[Stored data]
::::
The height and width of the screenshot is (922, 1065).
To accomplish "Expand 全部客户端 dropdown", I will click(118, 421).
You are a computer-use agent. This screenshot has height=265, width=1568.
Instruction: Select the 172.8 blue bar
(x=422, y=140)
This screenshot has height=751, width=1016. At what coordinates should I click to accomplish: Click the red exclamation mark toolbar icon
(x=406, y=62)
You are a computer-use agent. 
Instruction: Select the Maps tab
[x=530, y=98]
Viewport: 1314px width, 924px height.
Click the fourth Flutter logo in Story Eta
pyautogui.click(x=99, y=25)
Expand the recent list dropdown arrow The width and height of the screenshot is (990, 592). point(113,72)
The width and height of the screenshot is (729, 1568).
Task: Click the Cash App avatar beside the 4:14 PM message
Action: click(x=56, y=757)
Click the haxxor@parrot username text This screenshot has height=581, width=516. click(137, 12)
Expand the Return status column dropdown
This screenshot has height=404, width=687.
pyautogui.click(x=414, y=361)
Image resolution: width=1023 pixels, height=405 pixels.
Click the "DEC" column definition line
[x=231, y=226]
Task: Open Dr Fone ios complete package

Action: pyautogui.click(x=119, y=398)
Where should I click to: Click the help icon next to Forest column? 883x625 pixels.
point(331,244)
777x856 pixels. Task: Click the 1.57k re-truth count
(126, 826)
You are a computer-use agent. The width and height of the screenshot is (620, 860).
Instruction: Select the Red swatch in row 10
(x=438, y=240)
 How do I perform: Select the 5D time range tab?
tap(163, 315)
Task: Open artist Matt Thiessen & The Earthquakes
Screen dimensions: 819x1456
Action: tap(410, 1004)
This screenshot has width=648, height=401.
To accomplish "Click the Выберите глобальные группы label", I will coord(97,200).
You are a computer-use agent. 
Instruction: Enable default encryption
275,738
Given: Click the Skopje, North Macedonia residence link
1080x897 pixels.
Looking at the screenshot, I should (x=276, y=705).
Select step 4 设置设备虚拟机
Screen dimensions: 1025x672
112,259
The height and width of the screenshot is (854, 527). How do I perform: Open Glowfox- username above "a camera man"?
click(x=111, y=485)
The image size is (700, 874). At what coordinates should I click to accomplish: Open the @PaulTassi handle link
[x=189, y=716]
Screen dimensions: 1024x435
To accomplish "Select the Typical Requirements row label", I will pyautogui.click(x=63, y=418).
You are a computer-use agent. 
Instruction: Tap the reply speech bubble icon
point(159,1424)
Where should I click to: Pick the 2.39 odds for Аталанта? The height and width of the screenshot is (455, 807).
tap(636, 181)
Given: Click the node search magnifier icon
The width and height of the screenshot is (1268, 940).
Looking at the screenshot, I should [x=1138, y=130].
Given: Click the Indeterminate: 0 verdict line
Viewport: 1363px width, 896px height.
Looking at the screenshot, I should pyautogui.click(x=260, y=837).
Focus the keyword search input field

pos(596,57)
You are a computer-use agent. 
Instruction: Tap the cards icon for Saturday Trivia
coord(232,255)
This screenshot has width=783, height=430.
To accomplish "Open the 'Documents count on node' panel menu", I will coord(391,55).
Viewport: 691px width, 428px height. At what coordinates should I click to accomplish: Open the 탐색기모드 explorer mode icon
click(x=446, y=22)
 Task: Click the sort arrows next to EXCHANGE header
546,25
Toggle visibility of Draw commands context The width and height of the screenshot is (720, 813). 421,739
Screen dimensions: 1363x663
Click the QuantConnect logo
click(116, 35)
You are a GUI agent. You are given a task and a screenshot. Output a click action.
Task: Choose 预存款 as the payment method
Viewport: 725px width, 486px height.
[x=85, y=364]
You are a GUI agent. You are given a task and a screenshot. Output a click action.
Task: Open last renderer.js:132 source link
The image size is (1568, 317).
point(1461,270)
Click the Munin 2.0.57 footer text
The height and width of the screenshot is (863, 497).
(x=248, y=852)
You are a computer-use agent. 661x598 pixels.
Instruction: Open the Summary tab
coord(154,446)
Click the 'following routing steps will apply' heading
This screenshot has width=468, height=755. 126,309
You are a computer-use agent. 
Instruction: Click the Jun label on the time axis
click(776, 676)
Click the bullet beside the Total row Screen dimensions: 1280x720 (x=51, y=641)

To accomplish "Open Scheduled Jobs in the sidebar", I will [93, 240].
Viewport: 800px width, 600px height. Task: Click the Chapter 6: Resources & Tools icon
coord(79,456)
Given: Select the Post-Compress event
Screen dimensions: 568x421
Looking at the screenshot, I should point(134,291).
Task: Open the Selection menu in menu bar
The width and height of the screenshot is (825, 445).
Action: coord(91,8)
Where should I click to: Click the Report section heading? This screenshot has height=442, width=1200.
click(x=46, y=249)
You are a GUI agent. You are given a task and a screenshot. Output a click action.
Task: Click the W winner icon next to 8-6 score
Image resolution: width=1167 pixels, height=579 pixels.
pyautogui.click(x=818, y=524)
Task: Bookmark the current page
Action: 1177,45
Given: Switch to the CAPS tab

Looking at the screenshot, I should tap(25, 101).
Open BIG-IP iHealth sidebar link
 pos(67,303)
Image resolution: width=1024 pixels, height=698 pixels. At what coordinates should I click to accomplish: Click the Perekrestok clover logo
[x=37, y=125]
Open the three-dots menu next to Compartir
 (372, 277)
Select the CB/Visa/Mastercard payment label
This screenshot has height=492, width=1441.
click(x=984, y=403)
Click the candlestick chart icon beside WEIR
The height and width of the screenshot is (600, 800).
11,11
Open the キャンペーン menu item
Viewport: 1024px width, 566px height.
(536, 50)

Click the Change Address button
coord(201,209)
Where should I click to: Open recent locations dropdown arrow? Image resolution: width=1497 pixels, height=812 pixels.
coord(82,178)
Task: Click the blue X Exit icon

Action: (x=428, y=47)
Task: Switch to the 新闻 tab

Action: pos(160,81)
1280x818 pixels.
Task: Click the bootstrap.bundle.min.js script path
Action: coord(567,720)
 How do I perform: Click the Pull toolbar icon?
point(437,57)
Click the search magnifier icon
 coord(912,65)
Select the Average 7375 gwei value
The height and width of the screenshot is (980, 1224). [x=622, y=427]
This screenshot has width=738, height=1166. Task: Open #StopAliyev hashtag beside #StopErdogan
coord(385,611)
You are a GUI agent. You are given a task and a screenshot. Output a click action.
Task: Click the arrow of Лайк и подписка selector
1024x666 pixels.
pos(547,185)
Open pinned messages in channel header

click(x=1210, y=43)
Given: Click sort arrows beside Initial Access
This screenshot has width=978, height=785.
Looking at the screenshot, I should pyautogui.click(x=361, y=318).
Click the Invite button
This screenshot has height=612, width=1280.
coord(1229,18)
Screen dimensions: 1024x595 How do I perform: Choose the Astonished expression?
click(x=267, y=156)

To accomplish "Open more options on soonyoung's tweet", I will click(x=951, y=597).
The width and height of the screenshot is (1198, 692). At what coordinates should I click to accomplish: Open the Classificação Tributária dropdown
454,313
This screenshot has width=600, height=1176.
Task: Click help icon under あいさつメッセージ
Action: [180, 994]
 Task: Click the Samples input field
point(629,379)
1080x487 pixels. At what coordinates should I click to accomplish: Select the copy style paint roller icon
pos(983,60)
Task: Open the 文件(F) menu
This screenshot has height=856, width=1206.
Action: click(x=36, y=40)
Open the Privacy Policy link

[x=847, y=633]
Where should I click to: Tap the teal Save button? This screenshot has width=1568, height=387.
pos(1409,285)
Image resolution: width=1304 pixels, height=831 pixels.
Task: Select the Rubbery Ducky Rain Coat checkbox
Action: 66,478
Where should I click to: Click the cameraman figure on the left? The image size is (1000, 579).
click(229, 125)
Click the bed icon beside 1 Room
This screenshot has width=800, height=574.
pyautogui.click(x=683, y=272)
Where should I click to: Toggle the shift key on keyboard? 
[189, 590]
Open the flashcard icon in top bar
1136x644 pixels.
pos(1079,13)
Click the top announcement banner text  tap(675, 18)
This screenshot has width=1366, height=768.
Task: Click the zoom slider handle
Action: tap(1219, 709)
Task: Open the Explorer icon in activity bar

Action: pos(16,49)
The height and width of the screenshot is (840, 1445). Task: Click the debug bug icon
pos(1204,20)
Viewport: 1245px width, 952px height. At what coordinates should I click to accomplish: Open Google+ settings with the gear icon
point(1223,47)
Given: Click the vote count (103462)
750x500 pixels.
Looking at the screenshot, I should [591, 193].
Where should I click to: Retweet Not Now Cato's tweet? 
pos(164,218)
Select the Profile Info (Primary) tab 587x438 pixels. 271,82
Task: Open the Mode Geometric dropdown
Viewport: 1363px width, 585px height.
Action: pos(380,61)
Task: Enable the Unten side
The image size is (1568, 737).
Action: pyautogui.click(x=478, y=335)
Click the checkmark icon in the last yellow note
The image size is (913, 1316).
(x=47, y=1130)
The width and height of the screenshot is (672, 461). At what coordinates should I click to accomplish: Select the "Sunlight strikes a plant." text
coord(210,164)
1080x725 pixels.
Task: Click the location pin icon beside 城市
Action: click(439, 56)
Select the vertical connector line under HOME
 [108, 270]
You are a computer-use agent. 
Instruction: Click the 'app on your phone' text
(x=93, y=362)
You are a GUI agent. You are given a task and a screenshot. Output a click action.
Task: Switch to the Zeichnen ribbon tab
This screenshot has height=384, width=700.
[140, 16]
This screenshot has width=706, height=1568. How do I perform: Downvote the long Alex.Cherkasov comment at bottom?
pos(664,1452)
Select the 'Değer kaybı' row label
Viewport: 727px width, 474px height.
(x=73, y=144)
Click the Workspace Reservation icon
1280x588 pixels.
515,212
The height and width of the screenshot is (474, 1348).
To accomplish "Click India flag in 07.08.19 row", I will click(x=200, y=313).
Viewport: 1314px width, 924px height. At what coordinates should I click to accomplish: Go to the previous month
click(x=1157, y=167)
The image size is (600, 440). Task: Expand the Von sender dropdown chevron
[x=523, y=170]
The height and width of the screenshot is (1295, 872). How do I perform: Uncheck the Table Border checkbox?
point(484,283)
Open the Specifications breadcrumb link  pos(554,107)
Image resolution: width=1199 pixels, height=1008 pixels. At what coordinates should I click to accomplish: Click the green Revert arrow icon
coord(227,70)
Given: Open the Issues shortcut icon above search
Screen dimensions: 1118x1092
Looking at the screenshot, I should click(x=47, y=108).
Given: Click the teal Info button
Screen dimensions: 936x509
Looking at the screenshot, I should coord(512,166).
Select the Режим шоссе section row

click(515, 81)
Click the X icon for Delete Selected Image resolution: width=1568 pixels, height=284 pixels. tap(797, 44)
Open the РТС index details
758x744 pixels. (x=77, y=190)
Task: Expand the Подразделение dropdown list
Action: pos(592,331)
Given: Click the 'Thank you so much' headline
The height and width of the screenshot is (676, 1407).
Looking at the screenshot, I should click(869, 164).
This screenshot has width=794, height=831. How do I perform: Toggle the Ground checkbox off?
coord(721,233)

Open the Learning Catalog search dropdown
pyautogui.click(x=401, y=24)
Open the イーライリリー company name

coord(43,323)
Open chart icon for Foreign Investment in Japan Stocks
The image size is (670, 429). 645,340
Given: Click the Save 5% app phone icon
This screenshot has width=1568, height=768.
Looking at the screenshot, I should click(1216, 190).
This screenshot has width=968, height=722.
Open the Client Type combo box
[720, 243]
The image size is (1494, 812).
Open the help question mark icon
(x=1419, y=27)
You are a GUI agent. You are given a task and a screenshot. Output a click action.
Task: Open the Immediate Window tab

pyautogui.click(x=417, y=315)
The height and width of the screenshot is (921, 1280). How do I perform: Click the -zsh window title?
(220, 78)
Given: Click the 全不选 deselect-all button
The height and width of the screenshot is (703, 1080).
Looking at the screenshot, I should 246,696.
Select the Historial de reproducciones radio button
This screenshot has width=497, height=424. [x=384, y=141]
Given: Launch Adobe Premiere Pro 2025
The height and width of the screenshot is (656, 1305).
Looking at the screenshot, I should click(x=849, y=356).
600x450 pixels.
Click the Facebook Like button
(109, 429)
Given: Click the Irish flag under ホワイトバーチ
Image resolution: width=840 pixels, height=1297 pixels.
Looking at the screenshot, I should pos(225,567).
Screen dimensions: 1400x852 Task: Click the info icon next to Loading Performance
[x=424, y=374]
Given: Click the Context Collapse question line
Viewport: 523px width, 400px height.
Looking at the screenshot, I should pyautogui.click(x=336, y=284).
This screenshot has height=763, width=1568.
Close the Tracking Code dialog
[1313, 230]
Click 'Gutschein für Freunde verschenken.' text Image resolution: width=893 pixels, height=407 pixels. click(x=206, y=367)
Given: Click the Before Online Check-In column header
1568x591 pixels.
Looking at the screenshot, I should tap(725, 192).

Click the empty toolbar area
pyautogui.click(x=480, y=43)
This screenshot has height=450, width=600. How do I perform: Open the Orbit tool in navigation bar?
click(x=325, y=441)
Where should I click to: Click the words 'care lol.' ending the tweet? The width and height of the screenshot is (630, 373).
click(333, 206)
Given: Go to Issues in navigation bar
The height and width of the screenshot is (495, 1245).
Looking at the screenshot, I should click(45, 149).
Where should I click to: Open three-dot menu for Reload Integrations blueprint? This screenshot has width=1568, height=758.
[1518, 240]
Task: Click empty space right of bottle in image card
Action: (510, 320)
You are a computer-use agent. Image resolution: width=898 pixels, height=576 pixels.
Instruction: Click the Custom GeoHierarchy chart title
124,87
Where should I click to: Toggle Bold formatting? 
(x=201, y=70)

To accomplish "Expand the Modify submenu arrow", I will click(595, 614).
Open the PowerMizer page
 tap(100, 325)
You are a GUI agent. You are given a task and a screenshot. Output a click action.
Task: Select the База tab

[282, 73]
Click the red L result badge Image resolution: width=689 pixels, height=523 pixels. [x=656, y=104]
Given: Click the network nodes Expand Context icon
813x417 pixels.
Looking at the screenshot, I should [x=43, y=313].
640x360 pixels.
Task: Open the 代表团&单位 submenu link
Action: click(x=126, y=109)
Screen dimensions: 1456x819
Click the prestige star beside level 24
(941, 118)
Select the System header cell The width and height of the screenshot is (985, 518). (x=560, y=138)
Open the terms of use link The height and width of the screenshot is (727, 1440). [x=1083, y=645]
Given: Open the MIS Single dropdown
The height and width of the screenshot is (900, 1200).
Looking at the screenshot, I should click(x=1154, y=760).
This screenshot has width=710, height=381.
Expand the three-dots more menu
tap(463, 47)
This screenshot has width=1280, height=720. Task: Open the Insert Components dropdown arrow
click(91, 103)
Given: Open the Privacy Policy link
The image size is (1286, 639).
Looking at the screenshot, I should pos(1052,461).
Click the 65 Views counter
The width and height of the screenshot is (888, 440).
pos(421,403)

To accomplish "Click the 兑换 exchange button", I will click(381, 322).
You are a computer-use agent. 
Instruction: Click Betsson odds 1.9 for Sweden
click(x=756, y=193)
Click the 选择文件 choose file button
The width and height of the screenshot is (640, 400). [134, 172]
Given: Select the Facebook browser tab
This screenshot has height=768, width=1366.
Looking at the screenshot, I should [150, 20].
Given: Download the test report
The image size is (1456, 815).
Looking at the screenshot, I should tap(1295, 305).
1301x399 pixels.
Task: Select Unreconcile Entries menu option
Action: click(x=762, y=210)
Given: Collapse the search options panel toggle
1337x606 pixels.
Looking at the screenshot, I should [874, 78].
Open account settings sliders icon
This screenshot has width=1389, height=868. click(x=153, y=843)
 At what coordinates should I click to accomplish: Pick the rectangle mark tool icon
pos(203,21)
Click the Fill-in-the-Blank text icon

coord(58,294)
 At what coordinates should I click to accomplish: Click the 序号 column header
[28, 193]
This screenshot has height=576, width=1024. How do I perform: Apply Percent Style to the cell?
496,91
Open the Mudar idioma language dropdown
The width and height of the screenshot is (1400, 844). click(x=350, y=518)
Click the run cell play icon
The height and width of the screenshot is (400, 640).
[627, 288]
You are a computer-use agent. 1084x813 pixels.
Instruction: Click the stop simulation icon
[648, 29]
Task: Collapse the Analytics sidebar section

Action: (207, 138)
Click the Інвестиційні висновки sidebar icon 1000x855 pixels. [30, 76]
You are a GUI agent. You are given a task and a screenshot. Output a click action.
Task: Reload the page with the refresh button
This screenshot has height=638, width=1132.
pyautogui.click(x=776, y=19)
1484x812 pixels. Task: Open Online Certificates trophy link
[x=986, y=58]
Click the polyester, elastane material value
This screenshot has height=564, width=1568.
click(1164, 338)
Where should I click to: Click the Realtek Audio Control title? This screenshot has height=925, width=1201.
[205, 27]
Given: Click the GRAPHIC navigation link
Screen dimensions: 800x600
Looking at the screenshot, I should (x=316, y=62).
::::
**TASK PROMPT:** Give the lines again, exactly as they stand, from the beginning of the data through the line with "Given: Click the Skopje, North".

**PROBLEM SOLUTION:**
The height and width of the screenshot is (922, 1065).
To accomplish "Expand 全部客户端 dropdown", I will click(118, 421).
You are a computer-use agent. This screenshot has height=265, width=1568.
Instruction: Select the 172.8 blue bar
(x=422, y=140)
This screenshot has height=751, width=1016. At what coordinates should I click to accomplish: Click the red exclamation mark toolbar icon
(x=406, y=62)
You are a computer-use agent. 
Instruction: Select the Maps tab
[x=530, y=98]
Viewport: 1314px width, 924px height.
Click the fourth Flutter logo in Story Eta
pyautogui.click(x=99, y=25)
Expand the recent list dropdown arrow The width and height of the screenshot is (990, 592). point(113,72)
The width and height of the screenshot is (729, 1568).
Task: Click the Cash App avatar beside the 4:14 PM message
Action: click(x=56, y=757)
Click the haxxor@parrot username text This screenshot has height=581, width=516. click(137, 12)
Expand the Return status column dropdown
This screenshot has height=404, width=687.
pyautogui.click(x=414, y=361)
Image resolution: width=1023 pixels, height=405 pixels.
Click the "DEC" column definition line
[x=231, y=226]
Task: Open Dr Fone ios complete package

Action: pyautogui.click(x=119, y=398)
Where should I click to: Click the help icon next to Forest column? 883x625 pixels.
point(331,244)
777x856 pixels. Task: Click the 1.57k re-truth count
(126, 826)
You are a computer-use agent. The width and height of the screenshot is (620, 860).
Instruction: Select the Red swatch in row 10
(x=438, y=240)
 How do I perform: Select the 5D time range tab?
tap(163, 315)
Task: Open artist Matt Thiessen & The Earthquakes
Screen dimensions: 819x1456
Action: tap(410, 1004)
This screenshot has width=648, height=401.
To accomplish "Click the Выберите глобальные группы label", I will coord(97,200).
You are a computer-use agent. 
Instruction: Enable default encryption
275,738
Given: Click the Skopje, North Macedonia residence link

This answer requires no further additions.